* WHAT YOU NEED TO DO
The answer must consist of every line below containing "Design".

-- SUPPLIED INFORMATION follows --

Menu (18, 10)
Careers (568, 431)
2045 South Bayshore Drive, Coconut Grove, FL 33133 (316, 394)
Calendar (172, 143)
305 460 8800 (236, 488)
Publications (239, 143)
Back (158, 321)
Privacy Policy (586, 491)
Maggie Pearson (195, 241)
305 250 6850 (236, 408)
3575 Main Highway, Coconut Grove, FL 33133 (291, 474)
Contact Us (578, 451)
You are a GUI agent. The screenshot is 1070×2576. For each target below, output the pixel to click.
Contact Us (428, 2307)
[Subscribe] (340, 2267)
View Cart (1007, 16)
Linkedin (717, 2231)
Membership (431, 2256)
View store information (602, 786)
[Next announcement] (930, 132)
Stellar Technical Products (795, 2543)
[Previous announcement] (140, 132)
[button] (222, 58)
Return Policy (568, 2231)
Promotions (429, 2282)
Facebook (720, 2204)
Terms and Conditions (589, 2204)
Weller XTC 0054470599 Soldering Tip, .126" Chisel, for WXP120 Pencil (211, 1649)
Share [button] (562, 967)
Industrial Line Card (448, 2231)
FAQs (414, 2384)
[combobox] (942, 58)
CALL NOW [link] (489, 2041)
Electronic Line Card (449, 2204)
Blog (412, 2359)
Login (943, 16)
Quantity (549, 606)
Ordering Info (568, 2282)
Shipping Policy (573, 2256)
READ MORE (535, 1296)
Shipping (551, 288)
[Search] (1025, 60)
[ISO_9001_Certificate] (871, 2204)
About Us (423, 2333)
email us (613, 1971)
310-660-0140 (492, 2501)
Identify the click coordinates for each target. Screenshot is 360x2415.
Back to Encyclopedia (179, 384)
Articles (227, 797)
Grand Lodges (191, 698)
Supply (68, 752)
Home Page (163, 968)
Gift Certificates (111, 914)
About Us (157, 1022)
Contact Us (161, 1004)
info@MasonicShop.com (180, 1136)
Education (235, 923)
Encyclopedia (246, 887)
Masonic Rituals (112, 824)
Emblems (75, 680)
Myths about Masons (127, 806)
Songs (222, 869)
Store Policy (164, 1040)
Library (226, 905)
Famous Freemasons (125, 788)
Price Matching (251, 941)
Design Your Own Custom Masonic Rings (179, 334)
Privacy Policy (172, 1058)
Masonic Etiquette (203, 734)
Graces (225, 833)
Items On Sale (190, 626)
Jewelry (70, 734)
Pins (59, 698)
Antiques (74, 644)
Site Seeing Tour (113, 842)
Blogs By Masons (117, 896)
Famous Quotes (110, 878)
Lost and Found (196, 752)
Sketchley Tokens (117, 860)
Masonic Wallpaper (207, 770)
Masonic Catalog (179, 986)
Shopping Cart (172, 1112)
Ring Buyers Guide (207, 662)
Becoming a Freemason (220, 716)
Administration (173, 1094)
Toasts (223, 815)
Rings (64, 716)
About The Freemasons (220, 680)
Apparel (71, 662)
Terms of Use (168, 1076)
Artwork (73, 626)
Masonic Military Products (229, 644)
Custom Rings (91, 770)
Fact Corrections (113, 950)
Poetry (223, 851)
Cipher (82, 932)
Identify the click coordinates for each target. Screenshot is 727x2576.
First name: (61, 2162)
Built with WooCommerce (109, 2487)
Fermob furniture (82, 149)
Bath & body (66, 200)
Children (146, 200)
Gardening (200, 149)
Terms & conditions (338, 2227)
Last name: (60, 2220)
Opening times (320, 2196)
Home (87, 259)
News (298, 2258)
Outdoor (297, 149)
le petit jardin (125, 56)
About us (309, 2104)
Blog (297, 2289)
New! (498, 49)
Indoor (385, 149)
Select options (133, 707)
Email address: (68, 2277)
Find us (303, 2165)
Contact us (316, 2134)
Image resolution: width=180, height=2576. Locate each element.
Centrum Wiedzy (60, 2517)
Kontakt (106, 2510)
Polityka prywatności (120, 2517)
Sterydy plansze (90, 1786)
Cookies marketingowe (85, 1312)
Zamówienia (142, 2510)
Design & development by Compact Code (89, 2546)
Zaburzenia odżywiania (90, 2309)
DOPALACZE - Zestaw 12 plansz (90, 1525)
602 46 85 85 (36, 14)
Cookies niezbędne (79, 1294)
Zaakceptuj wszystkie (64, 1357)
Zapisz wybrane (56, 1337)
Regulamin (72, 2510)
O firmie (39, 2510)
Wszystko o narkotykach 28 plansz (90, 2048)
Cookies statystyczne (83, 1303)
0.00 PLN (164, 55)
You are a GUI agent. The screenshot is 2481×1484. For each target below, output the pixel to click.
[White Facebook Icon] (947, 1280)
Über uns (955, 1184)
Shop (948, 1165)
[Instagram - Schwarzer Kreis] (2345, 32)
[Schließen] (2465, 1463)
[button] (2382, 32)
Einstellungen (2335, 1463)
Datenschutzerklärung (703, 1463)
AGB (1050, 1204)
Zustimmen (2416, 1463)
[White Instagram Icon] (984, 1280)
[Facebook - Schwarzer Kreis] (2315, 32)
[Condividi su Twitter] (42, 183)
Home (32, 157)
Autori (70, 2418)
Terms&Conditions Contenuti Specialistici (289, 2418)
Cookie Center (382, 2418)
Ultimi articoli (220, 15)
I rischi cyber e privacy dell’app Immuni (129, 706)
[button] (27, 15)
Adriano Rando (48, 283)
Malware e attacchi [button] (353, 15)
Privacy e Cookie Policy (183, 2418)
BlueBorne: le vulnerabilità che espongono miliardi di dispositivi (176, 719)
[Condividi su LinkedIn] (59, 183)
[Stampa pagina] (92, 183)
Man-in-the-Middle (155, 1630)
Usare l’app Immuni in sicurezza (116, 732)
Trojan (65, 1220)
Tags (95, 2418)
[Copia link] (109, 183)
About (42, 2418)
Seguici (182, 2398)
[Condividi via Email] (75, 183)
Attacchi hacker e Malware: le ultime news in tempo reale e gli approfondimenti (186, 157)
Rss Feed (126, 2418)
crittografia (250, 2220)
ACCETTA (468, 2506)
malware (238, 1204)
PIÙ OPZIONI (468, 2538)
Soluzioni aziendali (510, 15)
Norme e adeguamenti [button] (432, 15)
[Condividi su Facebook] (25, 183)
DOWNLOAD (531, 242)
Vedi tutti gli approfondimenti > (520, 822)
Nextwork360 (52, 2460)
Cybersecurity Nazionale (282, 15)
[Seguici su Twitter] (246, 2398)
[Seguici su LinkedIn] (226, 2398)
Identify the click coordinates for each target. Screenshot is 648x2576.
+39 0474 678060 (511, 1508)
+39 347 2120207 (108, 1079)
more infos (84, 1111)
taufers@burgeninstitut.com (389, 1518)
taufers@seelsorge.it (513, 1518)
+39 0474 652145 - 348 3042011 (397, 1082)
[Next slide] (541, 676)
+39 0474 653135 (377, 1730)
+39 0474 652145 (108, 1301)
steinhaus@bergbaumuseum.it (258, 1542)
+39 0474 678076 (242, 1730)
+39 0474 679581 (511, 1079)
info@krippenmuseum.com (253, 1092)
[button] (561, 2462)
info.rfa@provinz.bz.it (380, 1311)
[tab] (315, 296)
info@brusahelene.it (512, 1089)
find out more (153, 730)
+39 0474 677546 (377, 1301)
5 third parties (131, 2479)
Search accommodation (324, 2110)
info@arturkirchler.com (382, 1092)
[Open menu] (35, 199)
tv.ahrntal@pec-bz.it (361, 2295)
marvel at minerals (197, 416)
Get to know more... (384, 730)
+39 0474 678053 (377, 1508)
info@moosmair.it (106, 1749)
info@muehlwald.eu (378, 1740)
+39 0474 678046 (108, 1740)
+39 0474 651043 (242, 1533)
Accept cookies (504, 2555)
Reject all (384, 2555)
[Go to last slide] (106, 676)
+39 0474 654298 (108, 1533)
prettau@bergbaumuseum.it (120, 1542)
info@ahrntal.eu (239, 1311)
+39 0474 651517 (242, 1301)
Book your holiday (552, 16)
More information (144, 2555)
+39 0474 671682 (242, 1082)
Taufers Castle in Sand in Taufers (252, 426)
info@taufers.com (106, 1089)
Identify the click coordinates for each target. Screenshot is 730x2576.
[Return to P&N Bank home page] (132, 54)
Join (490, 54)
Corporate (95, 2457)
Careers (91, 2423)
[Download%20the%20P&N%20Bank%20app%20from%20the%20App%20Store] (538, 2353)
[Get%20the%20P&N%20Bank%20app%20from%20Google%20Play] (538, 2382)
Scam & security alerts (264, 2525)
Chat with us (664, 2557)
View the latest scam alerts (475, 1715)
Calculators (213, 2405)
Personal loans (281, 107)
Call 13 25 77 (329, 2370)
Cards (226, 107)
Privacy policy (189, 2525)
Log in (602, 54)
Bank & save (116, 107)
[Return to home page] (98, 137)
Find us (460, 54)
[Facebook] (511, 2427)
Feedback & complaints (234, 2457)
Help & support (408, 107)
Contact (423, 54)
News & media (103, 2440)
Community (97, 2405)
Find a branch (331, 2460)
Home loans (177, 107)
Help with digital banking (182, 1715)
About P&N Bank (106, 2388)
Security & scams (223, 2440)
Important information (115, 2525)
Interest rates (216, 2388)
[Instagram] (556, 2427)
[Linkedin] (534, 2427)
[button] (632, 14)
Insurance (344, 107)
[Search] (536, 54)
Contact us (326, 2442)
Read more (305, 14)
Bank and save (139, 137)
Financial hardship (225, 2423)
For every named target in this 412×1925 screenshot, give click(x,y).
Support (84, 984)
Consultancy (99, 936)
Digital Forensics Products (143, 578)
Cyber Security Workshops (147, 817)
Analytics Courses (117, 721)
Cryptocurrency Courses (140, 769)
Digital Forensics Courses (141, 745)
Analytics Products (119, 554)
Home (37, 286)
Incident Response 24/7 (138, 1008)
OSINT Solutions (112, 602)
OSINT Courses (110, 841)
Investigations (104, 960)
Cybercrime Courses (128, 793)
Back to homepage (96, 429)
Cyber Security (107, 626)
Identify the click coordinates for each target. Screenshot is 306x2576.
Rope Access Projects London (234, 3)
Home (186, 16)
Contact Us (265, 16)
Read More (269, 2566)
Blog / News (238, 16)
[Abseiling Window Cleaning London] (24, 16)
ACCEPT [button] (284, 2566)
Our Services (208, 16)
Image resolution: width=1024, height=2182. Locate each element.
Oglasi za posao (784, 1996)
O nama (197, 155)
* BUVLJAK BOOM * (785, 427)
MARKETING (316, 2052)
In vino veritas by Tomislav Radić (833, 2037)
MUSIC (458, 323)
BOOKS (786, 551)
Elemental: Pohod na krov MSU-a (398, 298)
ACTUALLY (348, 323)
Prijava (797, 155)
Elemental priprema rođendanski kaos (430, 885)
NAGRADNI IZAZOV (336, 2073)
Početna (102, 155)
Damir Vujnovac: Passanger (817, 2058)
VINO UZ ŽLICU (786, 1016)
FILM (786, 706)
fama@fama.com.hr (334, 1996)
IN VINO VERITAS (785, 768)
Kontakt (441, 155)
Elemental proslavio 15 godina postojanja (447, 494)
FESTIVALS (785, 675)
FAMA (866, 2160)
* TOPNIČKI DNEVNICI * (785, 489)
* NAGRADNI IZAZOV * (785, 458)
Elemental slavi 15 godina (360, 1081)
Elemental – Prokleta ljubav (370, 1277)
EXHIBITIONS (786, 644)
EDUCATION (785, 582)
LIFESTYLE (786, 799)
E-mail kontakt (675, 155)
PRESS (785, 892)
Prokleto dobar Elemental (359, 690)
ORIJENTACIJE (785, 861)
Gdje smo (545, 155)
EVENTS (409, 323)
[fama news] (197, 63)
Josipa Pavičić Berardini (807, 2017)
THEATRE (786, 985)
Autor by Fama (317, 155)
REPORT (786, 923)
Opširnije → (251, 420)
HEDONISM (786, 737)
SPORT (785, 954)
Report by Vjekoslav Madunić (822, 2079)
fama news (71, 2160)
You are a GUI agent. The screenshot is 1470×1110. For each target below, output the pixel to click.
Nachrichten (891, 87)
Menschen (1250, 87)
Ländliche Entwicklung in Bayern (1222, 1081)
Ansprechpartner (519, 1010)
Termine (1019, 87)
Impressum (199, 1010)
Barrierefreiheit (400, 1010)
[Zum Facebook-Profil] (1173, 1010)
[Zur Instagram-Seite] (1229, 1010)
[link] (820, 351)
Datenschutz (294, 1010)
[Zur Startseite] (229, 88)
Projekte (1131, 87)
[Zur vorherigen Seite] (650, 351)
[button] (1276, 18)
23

-- SUPPLIED INFORMATION concluded --

* SOLUTION TO THIS PROBLEM
Design Your Own Custom Masonic Rings (179, 334)
Design & development by Compact Code (89, 2546)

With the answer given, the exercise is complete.